Searching for a Paradigm Shift in Auger-Electron Cancer Therapy with Tumor-Specific Radiopeptides Targeting the Mitochondria and/or the Cell Nucleus.

Although 99m Tc is not an ideal Auger electron (AE) emitter for Targeted Radionuclide Therapy (TRT) due to its relatively low Auger electron yield, it can be considered a readily available "model" radionuclide useful to validate the design of new classes of AE-emitting radioconjugates. With this in mind, we performed a detailed study of the radiobiological effects and mechanisms of cell death induced by the dual-targeted radioconjugates 99m Tc-TPP-BBN and 99m Tc-AO-BBN (TPP = triphenylphosphonium; AO = acridine orange; BBN = bombesin derivative) in human prostate cancer PC3 cells. 99m Tc-TPP-BBN and 99m Tc-AO-BBN caused a remarkably high reduction of the survival of PC3 cells when compared with the single-targeted congener 99m Tc-BBN , leading to an augmented formation of γH2AX foci and micronuclei. 99m Tc-TPP-BBN also caused a reduction of the mtDNA copy number, although it enhanced the ATP production by PC3 cells.
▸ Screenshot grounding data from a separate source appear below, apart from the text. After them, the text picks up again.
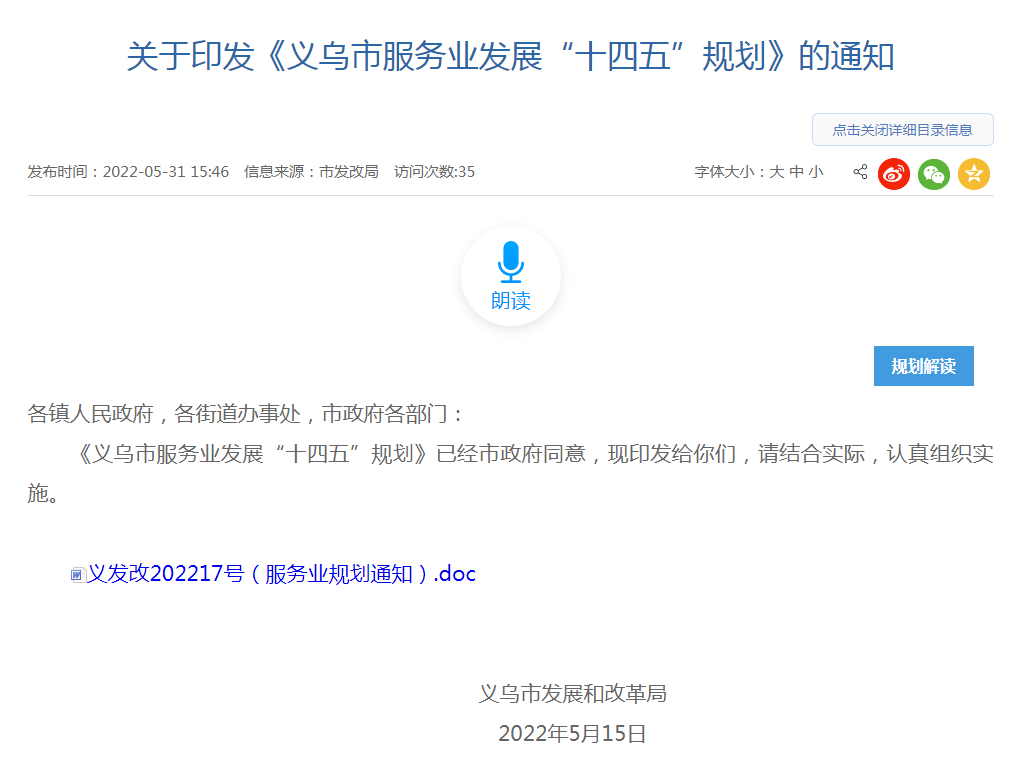Click the 发布时间 2022-05-31 text
Screen dimensions: 1019x758
tap(128, 172)
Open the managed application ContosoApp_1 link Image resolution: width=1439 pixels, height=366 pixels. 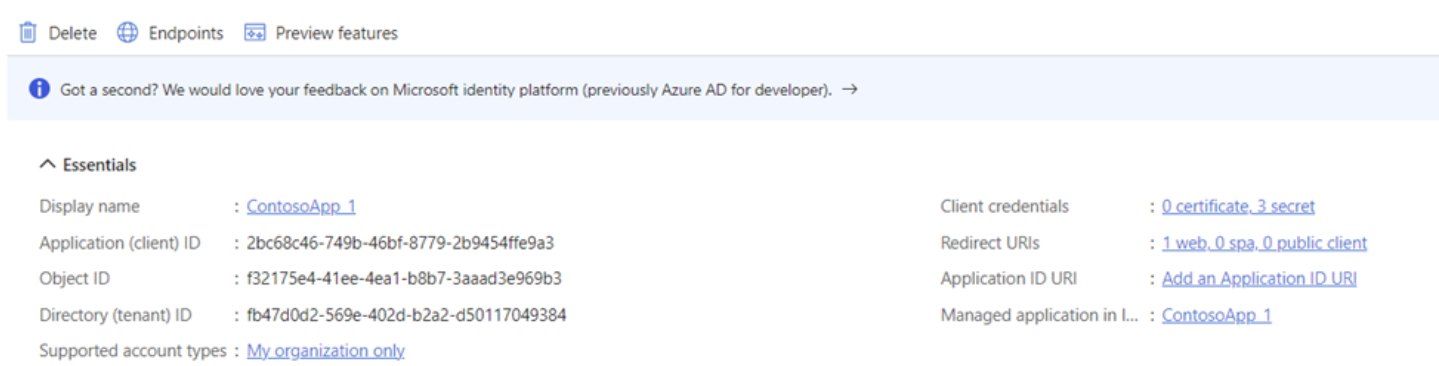[1217, 315]
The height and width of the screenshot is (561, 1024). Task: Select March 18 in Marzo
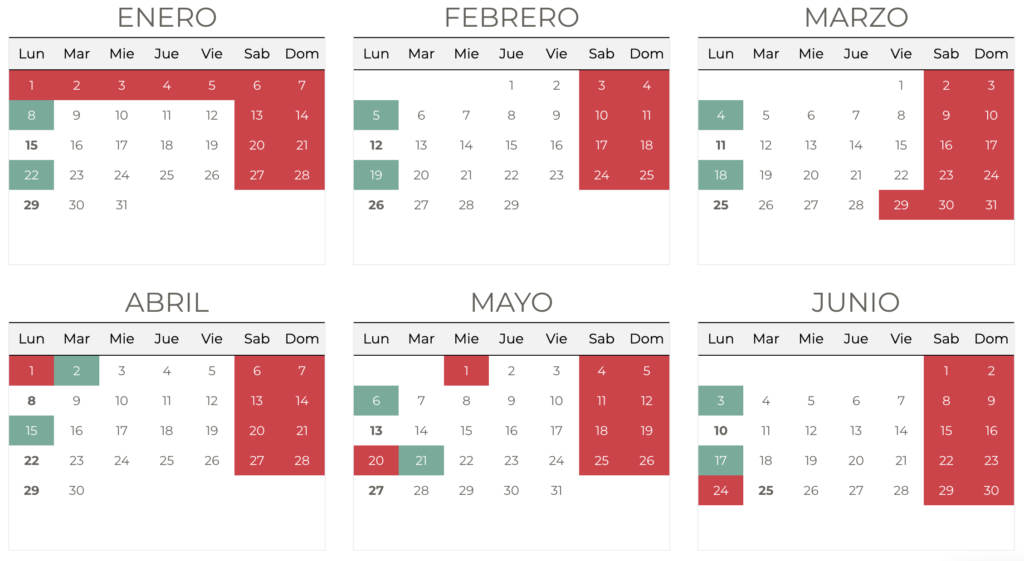(x=720, y=175)
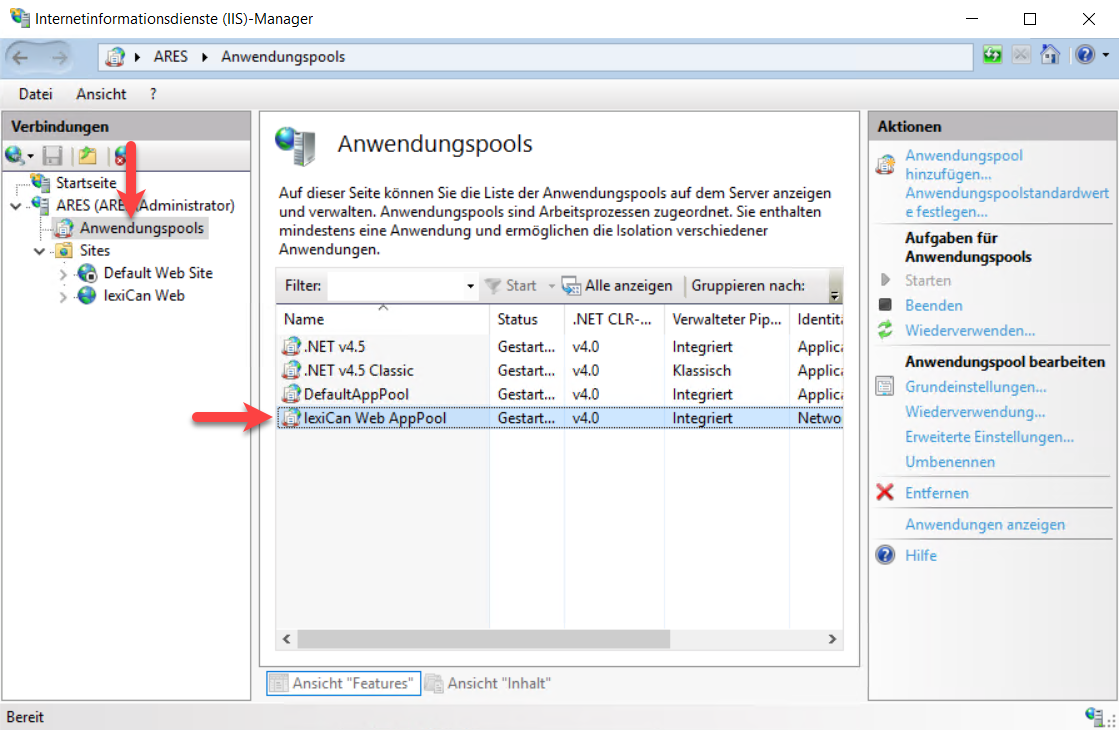1119x730 pixels.
Task: Sort by the Status column header
Action: tap(517, 319)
These differences can be attributed to the augmented uptake of 99m Tc-TPP-BBN in the mitochondria and enhanced uptake of 99m Tc-AO-BBN in the nucleus, allowing the irradiation of these radiosensitive organelles with the short path-length AEs emitted by 99m Tc. In particular, the results obtained for 99m Tc-TPP-BBN reinforce the relevance of targeting the mitochondria to promote stronger radiobiological effects by AE-emitting radioconjugates.